_Exercise materials_
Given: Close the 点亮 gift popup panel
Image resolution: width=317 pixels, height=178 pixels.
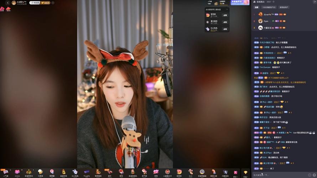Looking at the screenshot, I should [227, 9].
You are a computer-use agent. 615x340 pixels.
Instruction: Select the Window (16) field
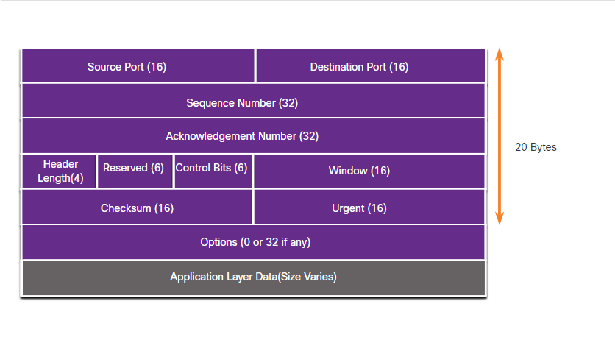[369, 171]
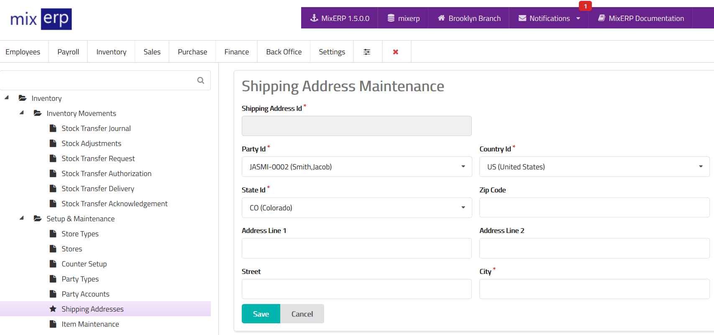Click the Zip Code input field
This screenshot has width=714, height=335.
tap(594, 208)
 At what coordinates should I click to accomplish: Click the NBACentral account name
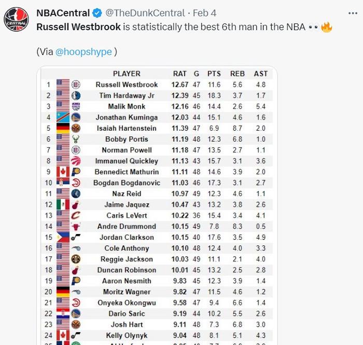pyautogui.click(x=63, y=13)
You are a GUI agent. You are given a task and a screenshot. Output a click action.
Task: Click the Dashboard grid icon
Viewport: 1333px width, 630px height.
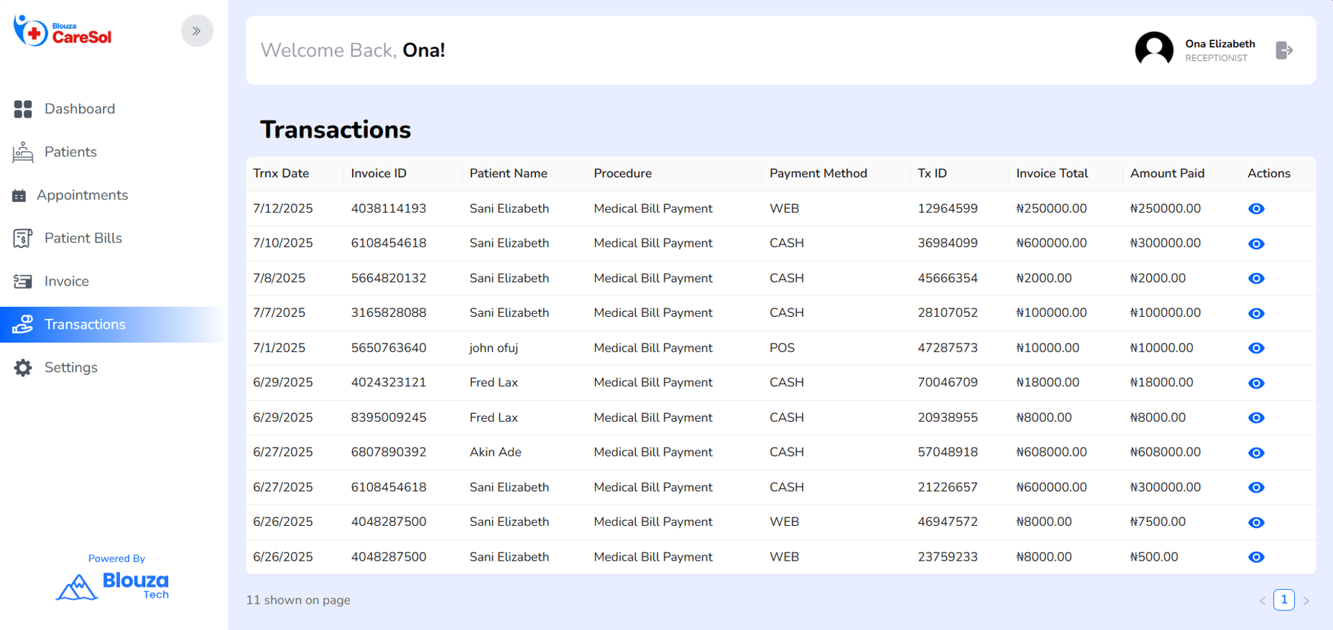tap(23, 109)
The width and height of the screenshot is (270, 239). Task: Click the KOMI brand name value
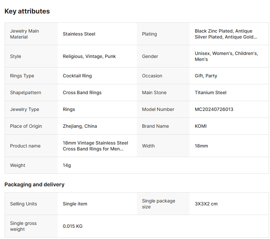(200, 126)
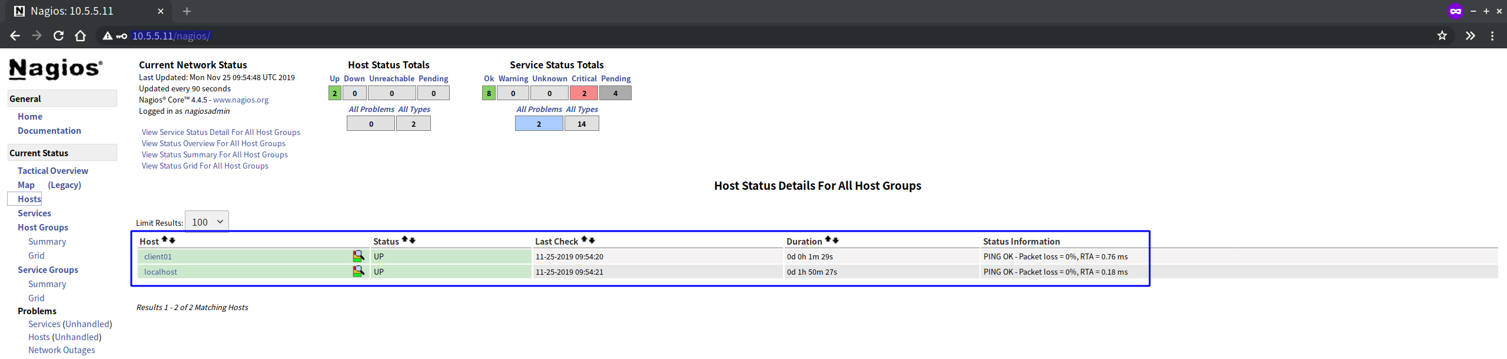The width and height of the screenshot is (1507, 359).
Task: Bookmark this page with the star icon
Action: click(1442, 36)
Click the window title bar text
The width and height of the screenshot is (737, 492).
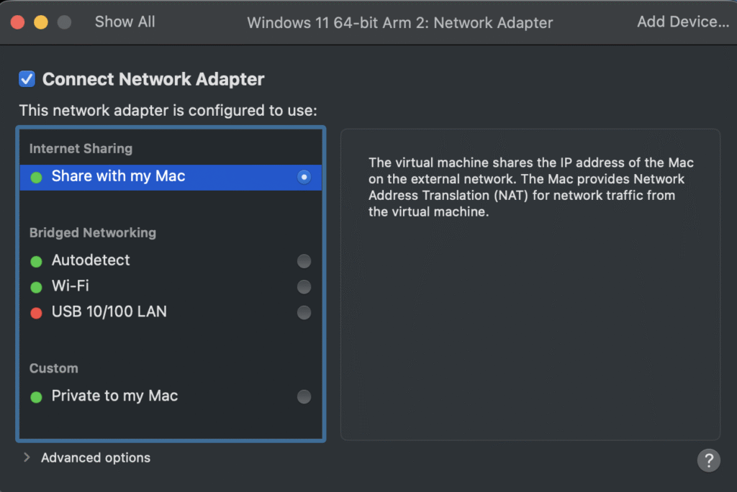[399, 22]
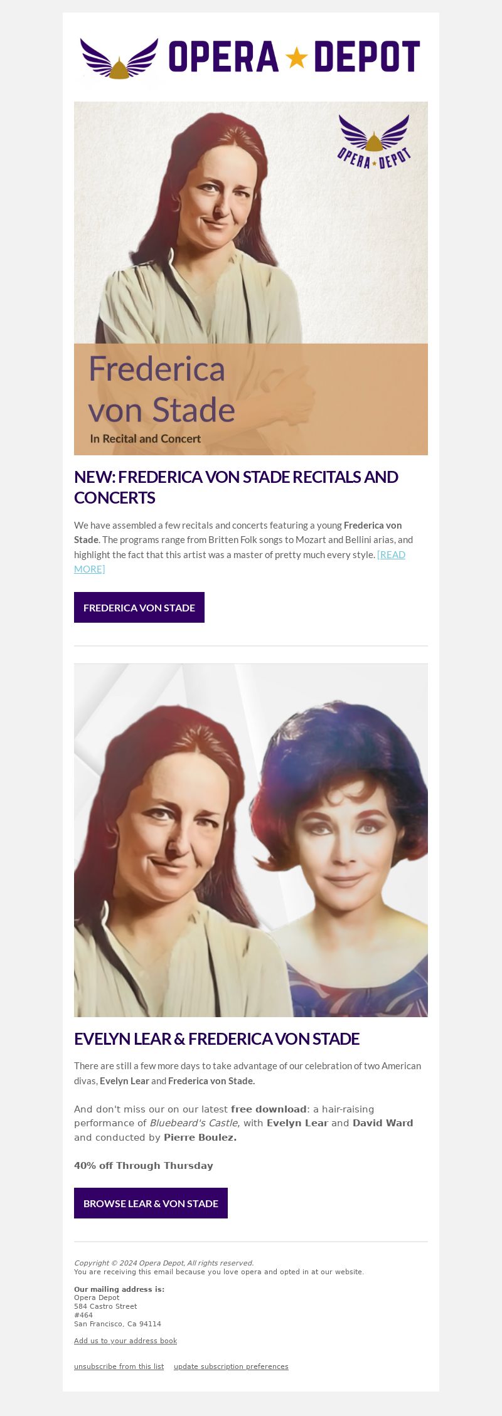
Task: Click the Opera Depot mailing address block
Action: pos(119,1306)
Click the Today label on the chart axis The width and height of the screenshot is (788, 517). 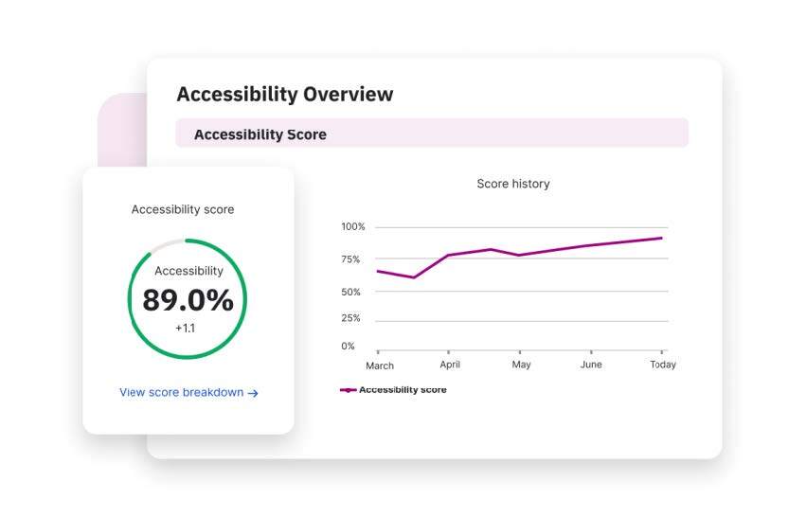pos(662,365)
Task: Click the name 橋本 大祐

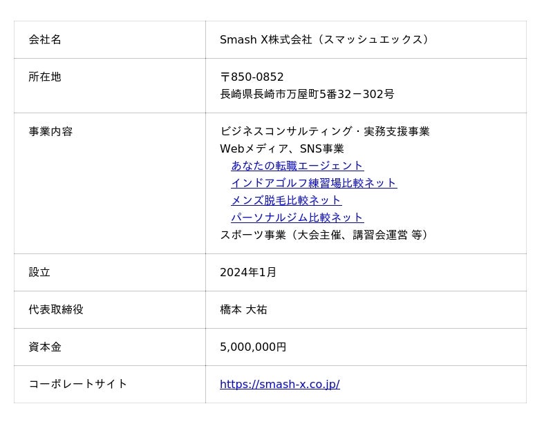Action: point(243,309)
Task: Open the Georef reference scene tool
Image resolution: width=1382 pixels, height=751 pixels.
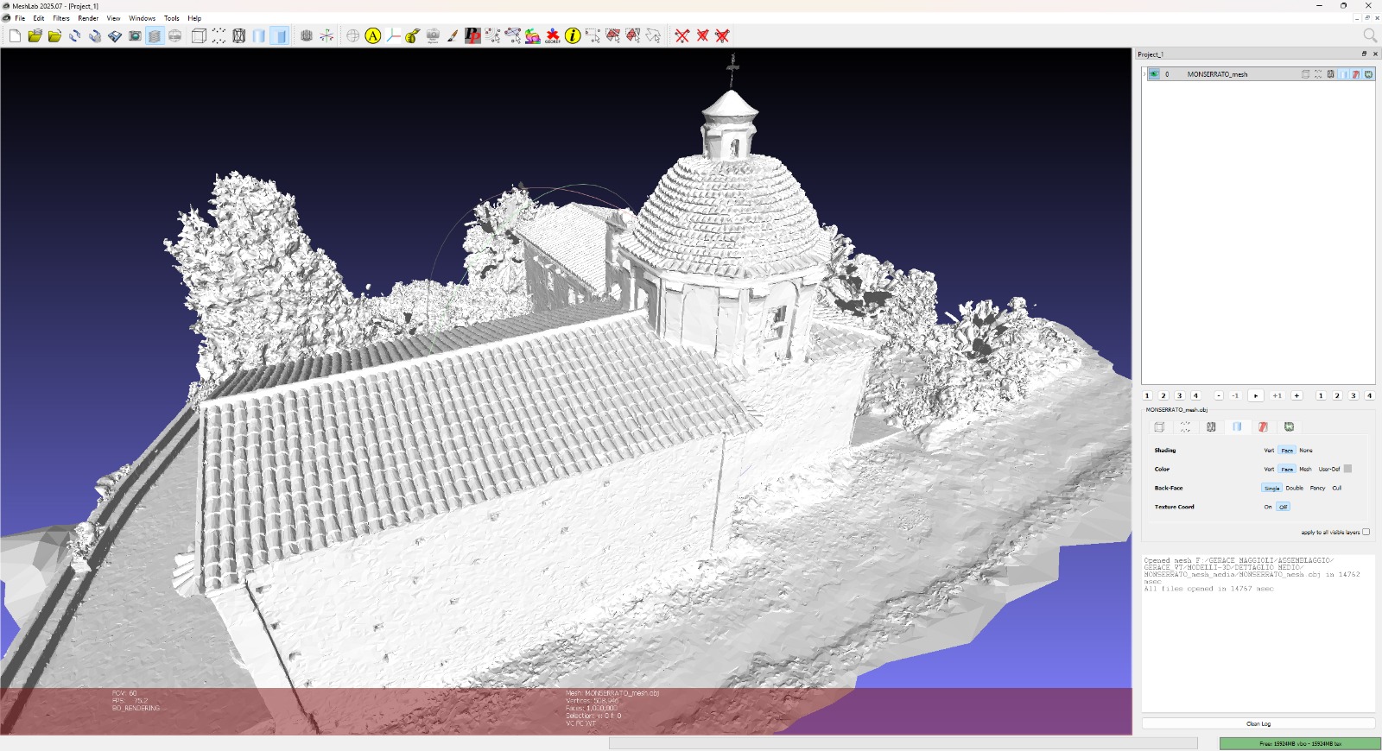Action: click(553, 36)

_What is expected_
Whenever a line in the records above contains the string "agent", copy that line.

_Reply to the exercise_
You are a computer-use agent. 615x340 pixels.
You are a GUI agent. You are given a task and a screenshot. Output a click action.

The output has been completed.